Comparison of the effects of clozapine, risperidone, and olanzapine on ketamine-induced alterations in regional brain metabolism.

The ability of subanesthetic doses of N-methyl-D-aspartate (NMDA) antagonists to induce positive, negative, and cognitive schizophrenia-like symptoms suggests that reduced NMDA receptor function may contribute to the pathophysiology of schizophrenia. An increasing body of evidence indicates that antipsychotic drugs, especially those with "atypical" properties, can antagonize the effects of NMDA antagonists in a variety of experimental paradigms. We demonstrated previously that clozapine, the prototype of atypical antipsychotics, but not haloperidol, the typical antipsychotic, blocked ketamine-induced alterations in brain metabolism.

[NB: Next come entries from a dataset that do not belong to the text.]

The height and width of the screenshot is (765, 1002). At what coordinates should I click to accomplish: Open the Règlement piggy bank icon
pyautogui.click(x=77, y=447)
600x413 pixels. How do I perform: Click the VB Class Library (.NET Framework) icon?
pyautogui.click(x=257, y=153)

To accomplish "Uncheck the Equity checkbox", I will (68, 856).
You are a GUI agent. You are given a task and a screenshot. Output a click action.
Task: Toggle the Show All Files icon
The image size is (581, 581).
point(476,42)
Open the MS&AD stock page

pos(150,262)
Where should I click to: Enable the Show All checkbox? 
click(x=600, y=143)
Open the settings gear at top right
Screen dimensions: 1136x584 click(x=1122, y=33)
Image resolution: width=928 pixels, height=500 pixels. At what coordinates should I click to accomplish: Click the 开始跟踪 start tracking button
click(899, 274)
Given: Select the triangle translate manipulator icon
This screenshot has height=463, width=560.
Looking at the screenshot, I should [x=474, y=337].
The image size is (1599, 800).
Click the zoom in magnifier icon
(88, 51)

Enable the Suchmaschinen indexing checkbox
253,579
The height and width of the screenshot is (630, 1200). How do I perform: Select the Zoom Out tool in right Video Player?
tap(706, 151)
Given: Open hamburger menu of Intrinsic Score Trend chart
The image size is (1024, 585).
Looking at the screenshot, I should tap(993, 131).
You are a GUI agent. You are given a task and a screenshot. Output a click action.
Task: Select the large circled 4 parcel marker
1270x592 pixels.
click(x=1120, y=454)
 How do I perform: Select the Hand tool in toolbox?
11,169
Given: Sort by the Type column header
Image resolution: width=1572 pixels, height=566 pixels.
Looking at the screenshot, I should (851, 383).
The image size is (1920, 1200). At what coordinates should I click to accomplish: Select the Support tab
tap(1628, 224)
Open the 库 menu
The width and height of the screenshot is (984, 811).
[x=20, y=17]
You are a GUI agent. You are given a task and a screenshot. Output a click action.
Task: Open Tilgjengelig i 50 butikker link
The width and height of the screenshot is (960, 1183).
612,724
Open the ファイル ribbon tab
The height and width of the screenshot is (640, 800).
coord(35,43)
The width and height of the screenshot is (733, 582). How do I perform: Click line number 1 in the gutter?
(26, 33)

In this study, effects of clozapine were compared with two of the newer atypical antipsychotic drugs, risperidone and olanzapine, on ketamine-induced alterations in regional [(14)C]2-deoxyglucose (2-DG) uptake. A subanesthetic dose of ketamine (25 mg/kg) induced robust increases in 2-DG uptake in limbic cortical regions, hippocampal formation, nucleus accumbens, and basolateral amygdala. Pretreatment of rats with risperidone (0.3 mg/kg) before ketamine administration did not alter the effects of ketamine. These data suggest that novel pharmacological properties may contribute to the effects of clozapine in this model, in addition to the well characterized actions at D(2) and 5HT(2A) receptors. In contrast to the results with risperidone, olanzapine blocked ketamine-induced increases in 2-DG uptake. However, a higher dose of olanzapine (10 mg/kg) was required to completely block the effects of ketamine than would be expected if D(2) and 5HT(2) receptor blocking properties of the drug were solely responsible for its action. The results suggest that the ketamine challenge 2-DG paradigm may be a useful model to identify antipsychotic drugs with atypical characteristics and to explore mechanisms of atypical antipsychotic action.